Sometimes we just don’t know how to take that first step. Sometimes the wounds of rejection run so deep that we can’t even imagine being welcomed back. In those moments of most profound brokenness, it doesn’t matter how eager people will be to see us if we ever darken the door again. We can’t even get to that threshold because we are convinced that we don’t belong there. But the good news of Jesus Christ is God’s promise that salvation and redemption and forgiveness are not conditional upon us finding our way back. They are brought out and handed to us even when we are stuck in the barren places, cut off from others. The path to reconciliation is one of repentance—of turning around—but John the Baptist helps us hear that the forgiveness we seek isn’t waiting for us when we complete the journey but is offered to us even before we take that first step.

In some ways, of course, this message of unconditional forgiveness and reconciliation isn’t intended for those who already come to church on Sunday mornings and already know that they will have a place in one of these pews and already believe that they will be embraced by God at the altar. Most of the people who need to hear the good news of God’s limitless grace and mercy are the ones who aren’t here. They’re the ones who have been pushed away by religious groups and institutions like ours—by the very people who think that leaving a lamp on in the window and waiting for penitent sinners to come back is all we are called to do—those who believe that it’s up to the ones who have gone astray to get their lives back in order before they walk through that door. But that’s not the gospel of grace. It’s just another way of saying, “Saints are welcome, but sinners need not apply.” And that’s not what it means for us to be the body of Christ.

Those of us who have received the good news of unconditional love are called to do more than welcome those who return. We must share that good news with those who doubt that they would ever have a place in a church like this one. We must reach out to them and go to those places—both physical and metaphorical—where broken relationships pile up, where three strikes and you’re out is the rule of life, where hope is hardest to find. Those are wilderness places, where city-folk like you and me are usually scared to go. But they are also the places where, in the tender compassion of our God, a new dawn from on high breaks upon sinners like us. 

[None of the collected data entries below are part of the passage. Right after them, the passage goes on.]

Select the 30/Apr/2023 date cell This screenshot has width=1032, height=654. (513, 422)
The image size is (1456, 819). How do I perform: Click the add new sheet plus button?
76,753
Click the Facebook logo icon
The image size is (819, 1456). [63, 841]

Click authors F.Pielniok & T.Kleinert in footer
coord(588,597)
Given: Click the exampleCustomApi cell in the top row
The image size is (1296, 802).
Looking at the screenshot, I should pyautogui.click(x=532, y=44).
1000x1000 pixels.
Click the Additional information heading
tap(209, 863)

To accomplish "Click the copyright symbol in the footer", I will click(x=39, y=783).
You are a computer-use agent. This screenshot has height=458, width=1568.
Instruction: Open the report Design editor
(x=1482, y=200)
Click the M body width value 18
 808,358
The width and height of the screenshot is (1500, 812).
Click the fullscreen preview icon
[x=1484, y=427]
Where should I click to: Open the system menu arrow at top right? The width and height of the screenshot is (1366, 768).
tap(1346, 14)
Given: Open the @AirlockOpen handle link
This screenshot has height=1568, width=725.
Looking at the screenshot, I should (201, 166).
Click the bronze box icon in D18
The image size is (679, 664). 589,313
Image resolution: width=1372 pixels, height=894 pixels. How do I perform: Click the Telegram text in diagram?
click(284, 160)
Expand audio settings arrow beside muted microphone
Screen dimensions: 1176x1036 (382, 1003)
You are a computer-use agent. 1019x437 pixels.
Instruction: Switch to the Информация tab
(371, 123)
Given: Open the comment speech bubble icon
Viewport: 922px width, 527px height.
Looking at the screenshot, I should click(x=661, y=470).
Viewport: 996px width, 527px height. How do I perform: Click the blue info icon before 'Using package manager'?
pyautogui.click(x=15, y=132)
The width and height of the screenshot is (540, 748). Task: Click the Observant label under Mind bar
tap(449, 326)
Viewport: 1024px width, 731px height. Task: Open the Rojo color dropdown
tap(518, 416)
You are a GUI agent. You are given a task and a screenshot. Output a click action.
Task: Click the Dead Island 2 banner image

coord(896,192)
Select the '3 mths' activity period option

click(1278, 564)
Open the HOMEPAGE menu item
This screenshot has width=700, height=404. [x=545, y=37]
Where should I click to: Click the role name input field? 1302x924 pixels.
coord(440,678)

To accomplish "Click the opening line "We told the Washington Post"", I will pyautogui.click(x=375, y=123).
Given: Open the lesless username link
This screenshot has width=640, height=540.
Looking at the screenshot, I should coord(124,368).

If you already know in your heart that that dawn is breaking, you must go out and share that good news with those who have given up hope that there could ever be a new day. And, if you are among those who have been led to believe that God’s love and forgiveness will never be real for you until you become a better person and get your spiritual act together, hear this good news today: God has come out to meet you where you are. Even in the wilderness, a voice of hope cries out that God makes the crooked paths and rough places smooth and straight in order that all flesh shall see the salvation of God.